Шреккенфельд горестно улыбнулся.
«Разумеется, если она будет вашею женою, то она будет вашею, и я отдам ее вам… И что мне теперь в ней: спасение ее зависит от вас… я погубил ее и себя…»
«Ты выдумываешь какие-то условия — я их не понимаю; но это последний обман твой. Если с твоего согласия она будет моею, тогда власть твоя уничтожится. Руку, Адельгейда! Скорее ко мне, Адельгепда, моя Адельгейда!»
Шреккенфельд хотел взять Адельгейду за руку и подвести к Антиоху. Но с смертельным ужасом отступила Адельгейда.
«Позорный обман! — вскричала она. — Никогда!»
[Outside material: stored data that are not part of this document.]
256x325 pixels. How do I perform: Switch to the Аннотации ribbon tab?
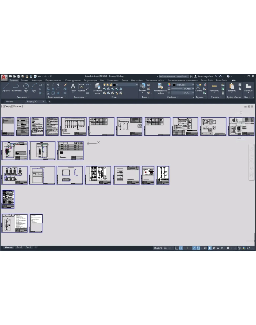(37, 80)
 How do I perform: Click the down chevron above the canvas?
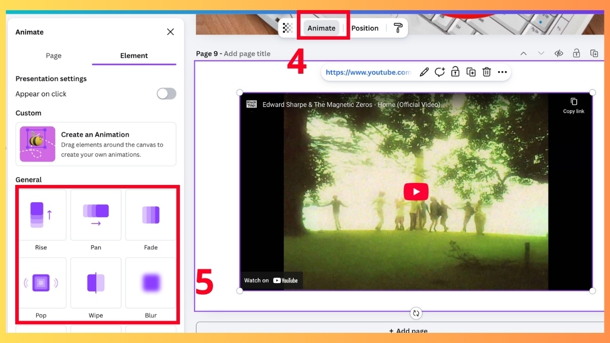pyautogui.click(x=540, y=53)
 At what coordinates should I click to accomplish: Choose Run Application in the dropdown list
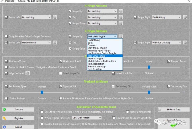tap(96, 64)
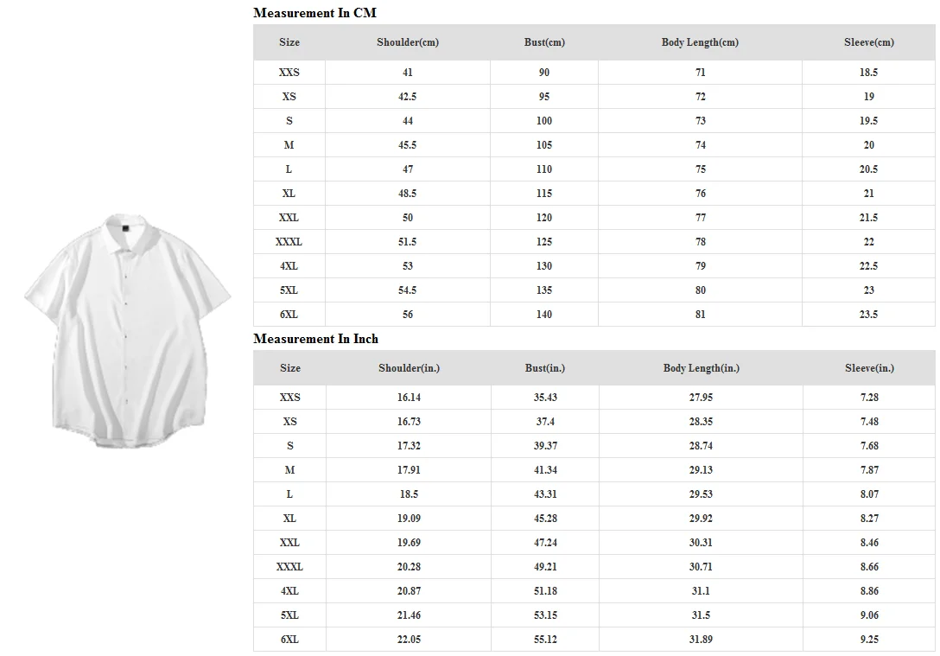Click the XXXL size cell in inch table
The height and width of the screenshot is (656, 940).
click(x=289, y=567)
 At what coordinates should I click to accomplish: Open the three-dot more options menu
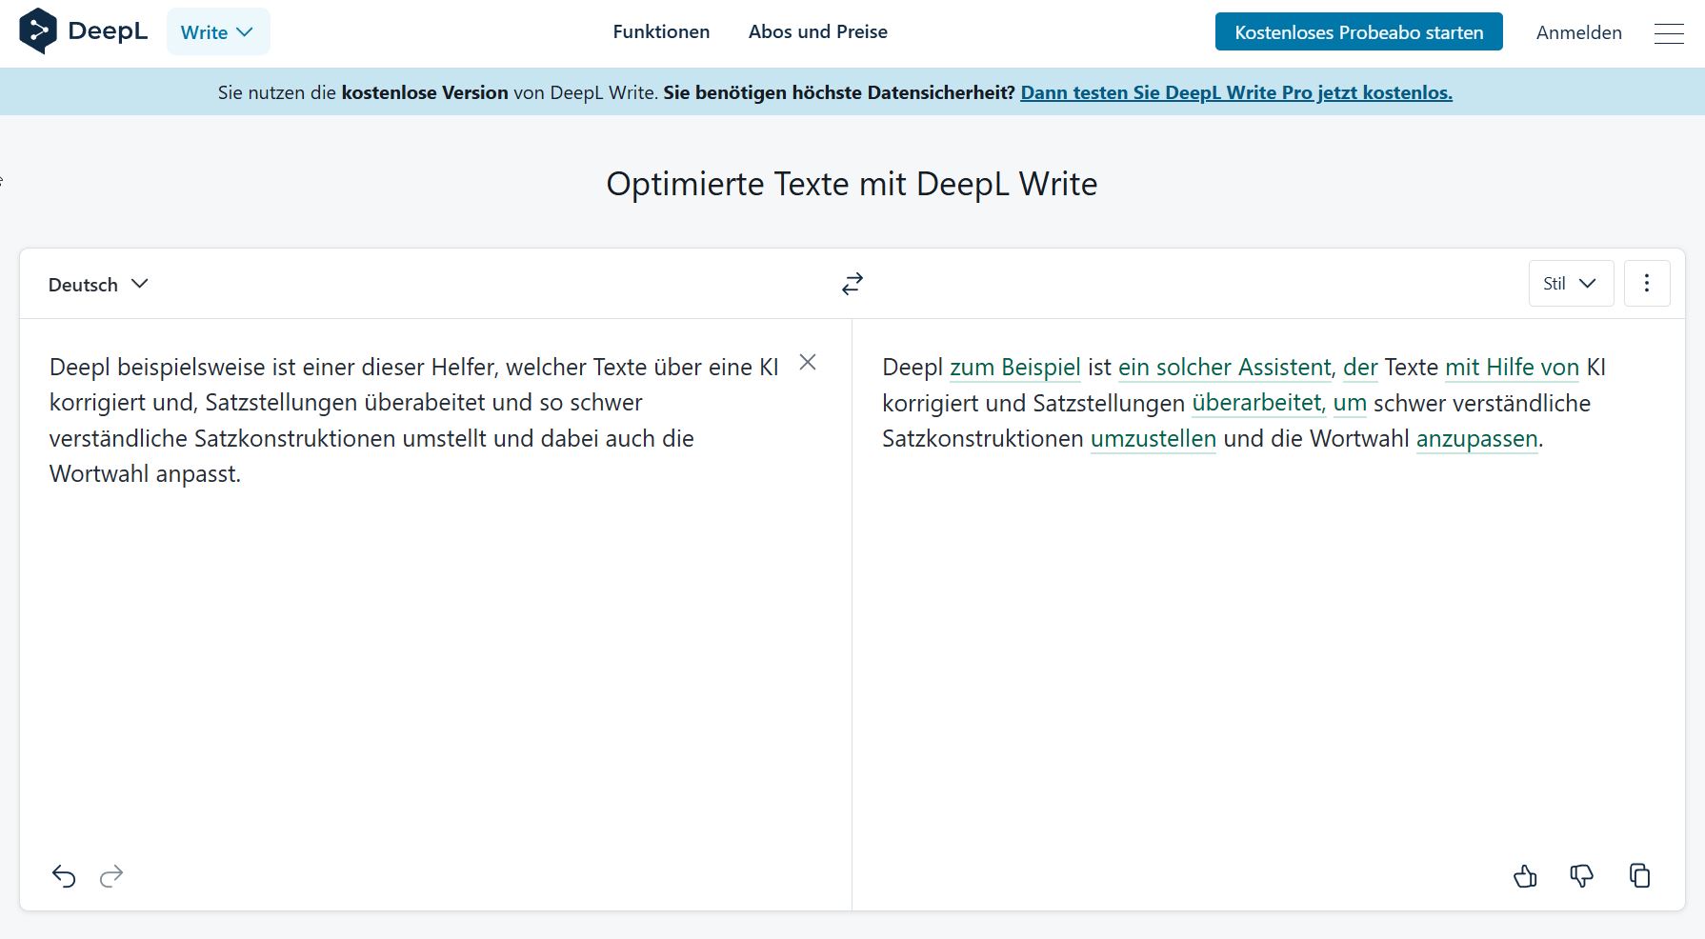pyautogui.click(x=1647, y=284)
Она упала на колени перед Антиохом.
«Прости меня, мой Антиох! прости, ради бога, прости! Я недостойна тебя, великодушный, благородный человек, существо неземное! Этот старик увлекал тебя, я принуждена была участвовать в его обмане. Он хотел купить твое богатство мною, хотел завлечь тебя, велел притвориться в тебя влюбленною… Душа моя противилась этому. Сколько плакала я, сколько раз хотела открыть тебе весь умысел… Но ты сам сделался моим ангелом-хранителем: ты растолковал мне тайну бытия моего, ты сказал мне, что я тебе родная, что я половина души — я твоя, твоя, Антиох! Никто, ничто не разлучит нас. Если это называется любовью, я люблю тебя, Антиох, люблю, как никогда не любили, никогда не умели любить на земле! Прости, что я не понимала этого прежде и повиновалась этому человеку…»
Адельгейда дико засмеялась: «Он уверил меня, что он отец мой!»